1. Walking the Upper Terrace concourse past Section 635, we noticed a crowd of about 30, mostly men, chanting and holding cameras above their heads to flash photos. Are you kidding? We're thirty minutes to kickoff, a drunken Red Bird is tit peddlin' for beads, and ya'll are gonna stop for this? Turns out it was only Joseph Horn, reppin' a Deuce McAllister jersey, stopping for every photo and autograph request. The Porn Chef dropped a "Braising Arizona" menu on him and we made our way to the top of the Cafe. Then, just before kickoff, I look down to see that Joe is sitting about twenty rows down in Section 640. Done. I've got some words for Joe, been waiting to spit 'em for three years now, and if he's around in the third quarter and the autograph/photo cycle thins, I'm gonna get my face time.
"Joe, don't want to take a photo with you or get an autograph. Just wanted to tell you a few things. First, when the storm hit, I evacuated to Texas. Ya'll were in San Antonio. And I read what you said about the city then. Thank you."
"Second, Joe. I wanted to tell you that yours was the first Saints jersey I ever bought."
"And last, Joe, do you remember three years ago when you said that you would rip your strained groin muscle off the bone if it meant you would play in the Philly game?"
"Well that inspired me, Joe. I was so inspired, Joe, that I took your groin and smoked it into a groin jerky and put it on my playoff menu, Joe."
I wanted to add that before that same Philly game, I wrapped my own groin in an Ace bandage, sprinted up the 42 rows to the top of the Cafe, and ripped off the bandage to reveal a Slim Jim groin jerky. But I had forgot about that. But, Joe, he was cool with all that.
2. Nothing tops face time with Joe, but hosting the fiance of one Beanie Wells and his future brother-in-law, wasn't bad either. Alex, Beanie's fiance, was seated in the Cafe in Row 43 and thus privy to numerous dirty dogs.

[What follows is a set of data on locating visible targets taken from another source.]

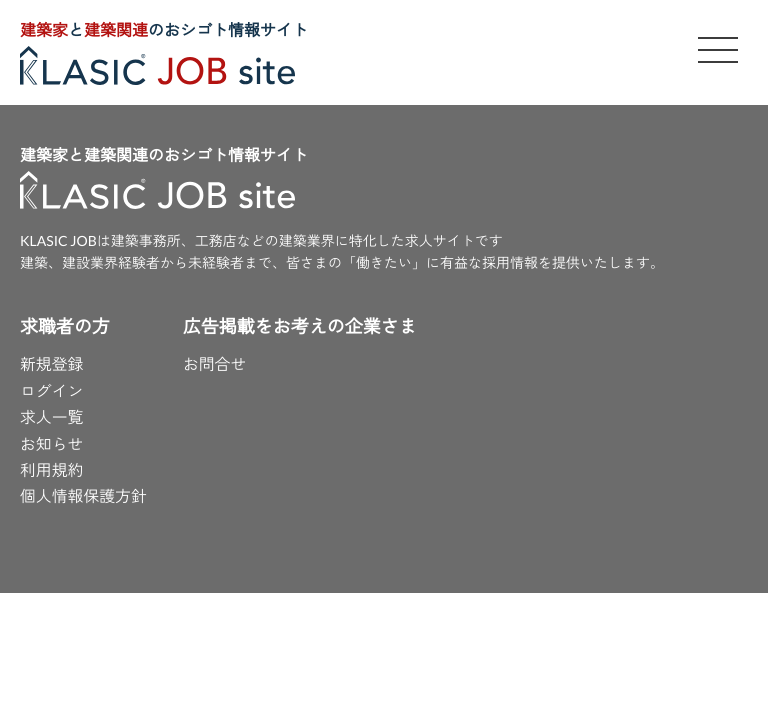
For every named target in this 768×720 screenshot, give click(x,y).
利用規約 (52, 471)
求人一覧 (52, 418)
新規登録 (52, 365)
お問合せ (216, 365)
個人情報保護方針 (84, 497)
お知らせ (52, 445)
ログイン (52, 392)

Beautiful, polite girl. And Beanie scored a touchdown, so that was nice. Her younger brother is shown here with the Hot Girlz of Cafe 641: Ms. Shootz to Kill, The Entity, and the Cocktail Chef.
3. Row 43's deconstructed Chaffed Redbird installation should be the next acquisition of the New Orleans Museum of Art's Sculpture Garden.
4. Porn Chef's sports hernia, a common injury in his industry, did not stop him from dropping a dog in the third quarter.
5. There is no finer family the one we've got in Cafe 641. Only about half are featured here (plus Mr. Rita Benson LeBlanc's Cardinal-loving sister).
Porn Chef was bringin the heat all game long. Even hooked the cleanin man up with a swig of his "special sauce" and the Who dat Indian Man had some firewater as well.
Forgive me, must get all the alias' right. Im a rookie, but a fan and pride owner of seats 9 & 10row G of the beloved 641. Peace!
Just wanted to tell you again what a wonderful time I had at the game, despite the outcome. You all were wonderful. And per the agreement for the rest of the season I am a Saints Fan. Hope to see you all again at another game.
Erin (Proud Mary's Daughter)
Much love to Erin. It was great to meet you. She's walking proof that we're respectable people to almost everyone, except Falcons fans.
Of COURSE he was cool wit dat. Joe Horn loves him some Joe Horn.
Fun times up there in the Cafe. Can't wait to crash the party one day!
I am bowing to your greatness here. I tried to get to the game this weekend, but it didn't work out. My connections are good, but not nuclear-good. So, we're baking cookies and cheering here in N. Alabama.
I did throw up when I tried to eat this morning. Am still trying to figure out if that's a bad thing.
Seester, purging is good. Particularly before consuming greatness. Our resident cheerleader, Hogan, dry heaves at the tailgate before every game. You're in good company.